Collected data entries:
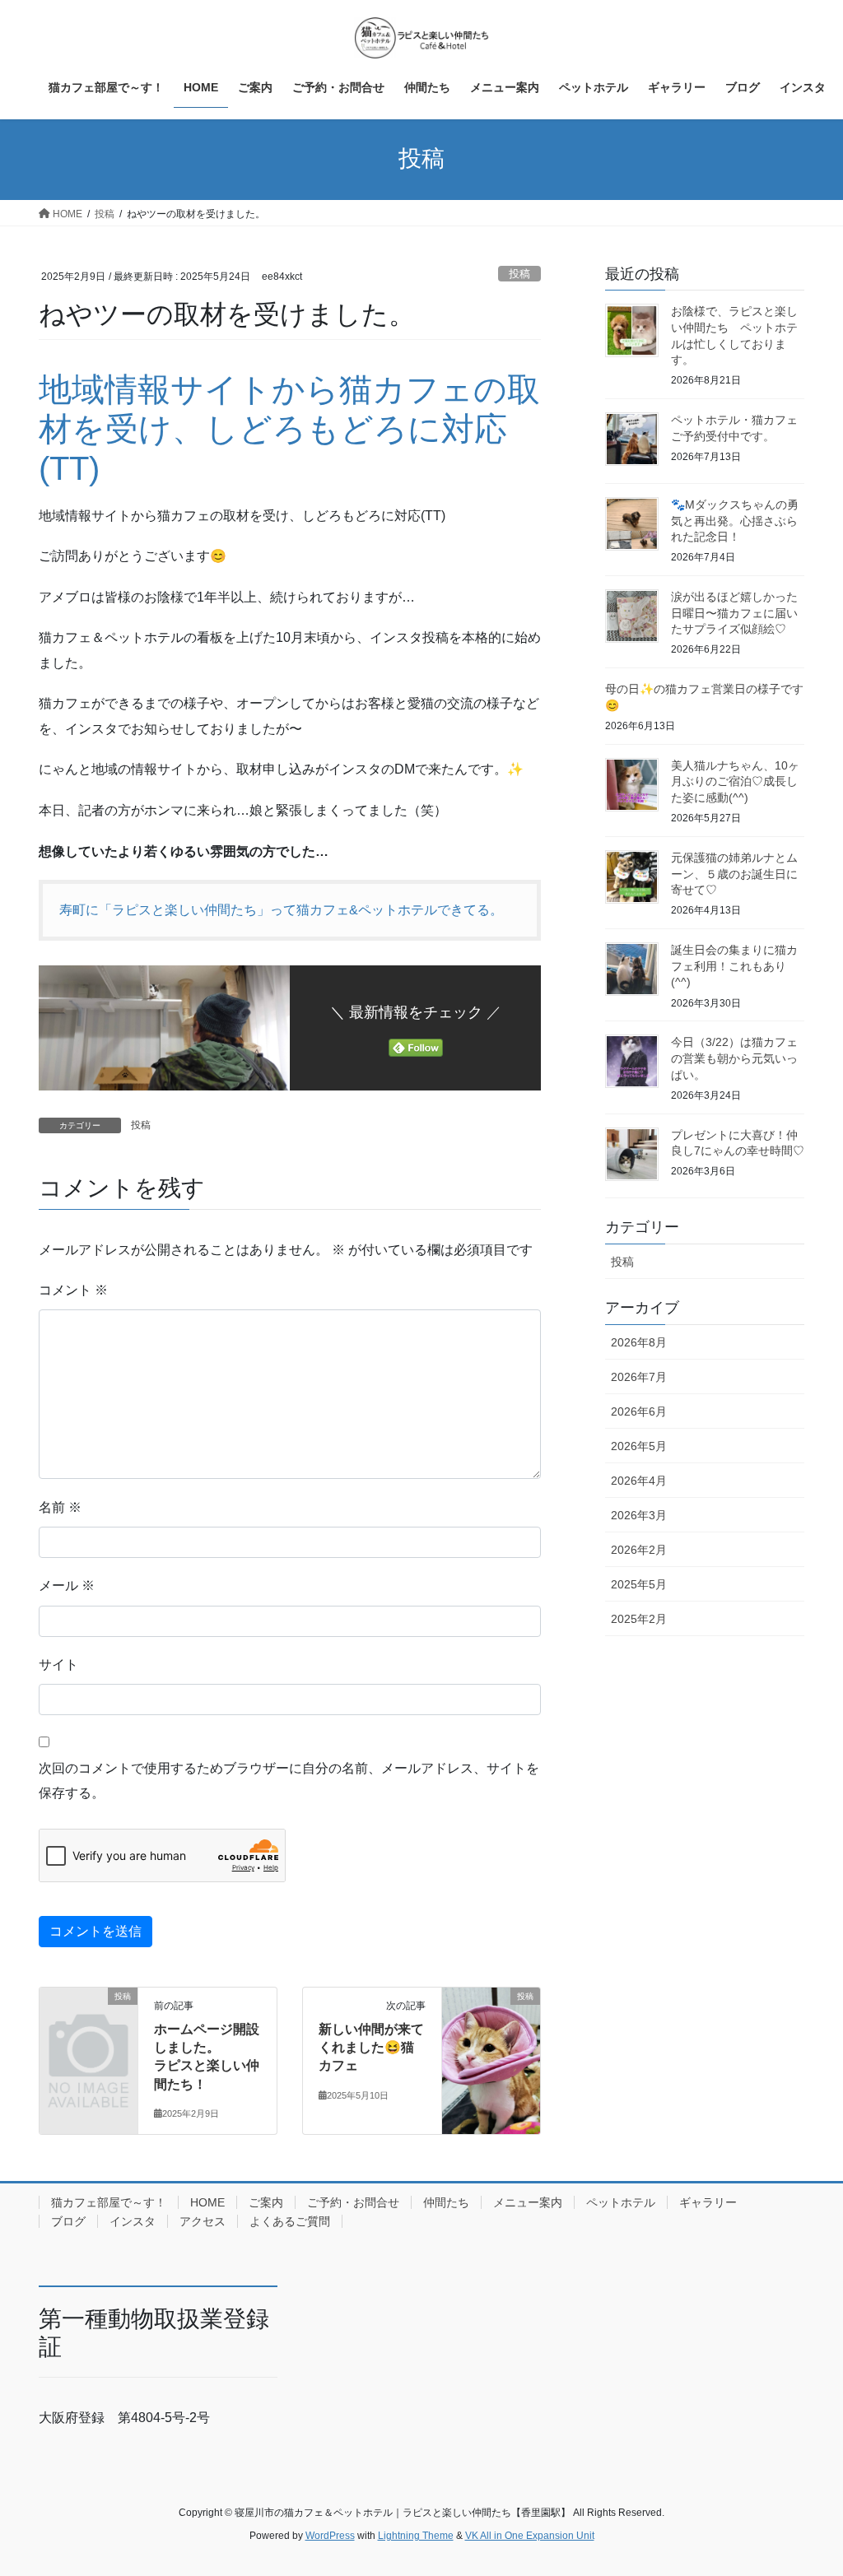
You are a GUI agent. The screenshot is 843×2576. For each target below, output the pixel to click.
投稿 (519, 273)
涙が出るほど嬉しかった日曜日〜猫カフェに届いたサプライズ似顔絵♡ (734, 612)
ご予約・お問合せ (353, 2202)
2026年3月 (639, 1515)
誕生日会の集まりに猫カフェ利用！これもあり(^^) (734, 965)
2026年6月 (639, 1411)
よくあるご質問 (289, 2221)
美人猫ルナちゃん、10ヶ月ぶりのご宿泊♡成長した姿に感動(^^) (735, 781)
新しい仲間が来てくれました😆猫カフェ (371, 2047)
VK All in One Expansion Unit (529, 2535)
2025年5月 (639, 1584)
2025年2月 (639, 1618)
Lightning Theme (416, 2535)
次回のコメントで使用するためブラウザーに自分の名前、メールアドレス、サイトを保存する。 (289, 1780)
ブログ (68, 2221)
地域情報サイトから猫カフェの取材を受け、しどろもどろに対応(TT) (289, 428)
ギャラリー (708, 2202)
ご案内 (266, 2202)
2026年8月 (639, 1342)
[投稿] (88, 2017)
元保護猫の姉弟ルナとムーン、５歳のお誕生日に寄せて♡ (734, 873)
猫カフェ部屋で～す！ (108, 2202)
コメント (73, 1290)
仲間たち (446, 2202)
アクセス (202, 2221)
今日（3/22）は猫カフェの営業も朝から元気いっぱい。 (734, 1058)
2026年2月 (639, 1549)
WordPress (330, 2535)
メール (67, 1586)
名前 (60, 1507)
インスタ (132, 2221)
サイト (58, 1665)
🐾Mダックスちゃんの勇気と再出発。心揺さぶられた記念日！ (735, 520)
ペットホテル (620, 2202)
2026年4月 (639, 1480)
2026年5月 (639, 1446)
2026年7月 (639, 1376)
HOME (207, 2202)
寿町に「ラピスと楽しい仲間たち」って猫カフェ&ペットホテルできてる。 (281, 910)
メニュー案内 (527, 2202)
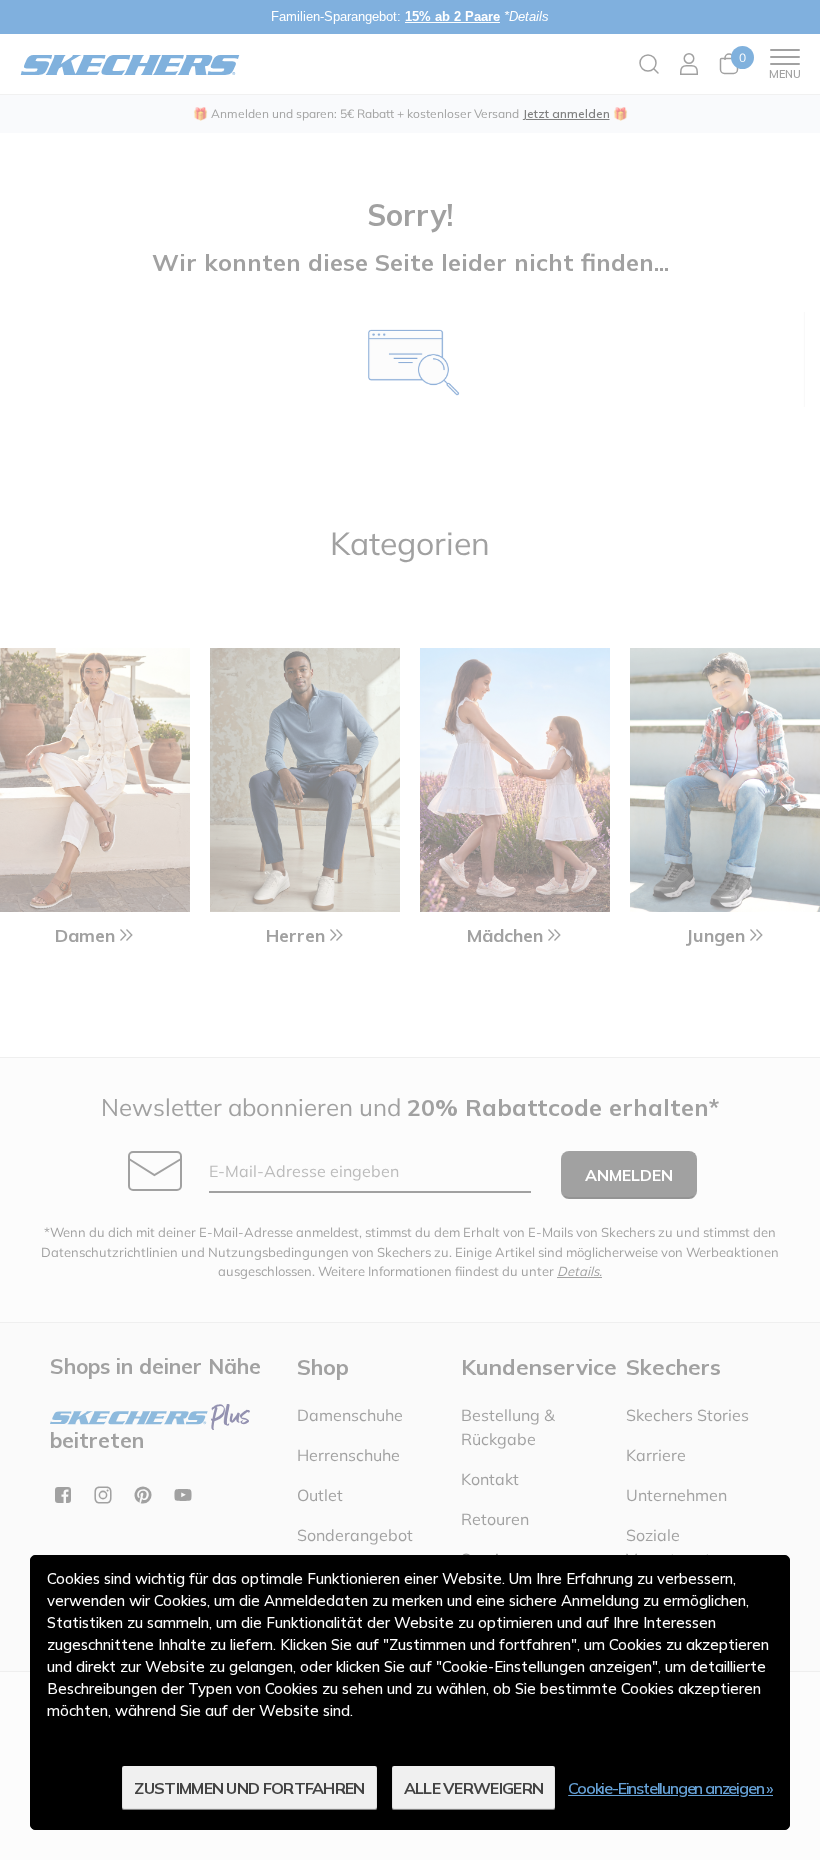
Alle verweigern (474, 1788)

Requirement: Pictures are to be left out; the lines from the start of the records above through the line holding "元保護猫の姉弟ルナとムーン、５歳のお誕生日に寄せて♡ (734, 873)" are to be returned exactly.

Result:
You are a GUI agent. The screenshot is 843×2576. For each target below, output the pixel to click.
投稿 (519, 273)
涙が出るほど嬉しかった日曜日〜猫カフェに届いたサプライズ似顔絵♡ (734, 612)
ご予約・お問合せ (353, 2202)
2026年3月 (639, 1515)
誕生日会の集まりに猫カフェ利用！これもあり(^^) (734, 965)
2026年6月 (639, 1411)
よくあるご質問 (289, 2221)
美人猫ルナちゃん、10ヶ月ぶりのご宿泊♡成長した姿に感動(^^) (735, 781)
新しい仲間が来てくれました😆猫カフェ (371, 2047)
VK All in One Expansion Unit (529, 2535)
2025年5月 (639, 1584)
2025年2月 (639, 1618)
Lightning Theme (416, 2535)
次回のコメントで使用するためブラウザーに自分の名前、メールアドレス、サイトを保存する。 (289, 1780)
ブログ (68, 2221)
地域情報サイトから猫カフェの取材を受け、しどろもどろに対応(TT) (289, 428)
ギャラリー (708, 2202)
ご案内 (266, 2202)
2026年8月 (639, 1342)
[投稿] (88, 2017)
元保護猫の姉弟ルナとムーン、５歳のお誕生日に寄せて♡ (734, 873)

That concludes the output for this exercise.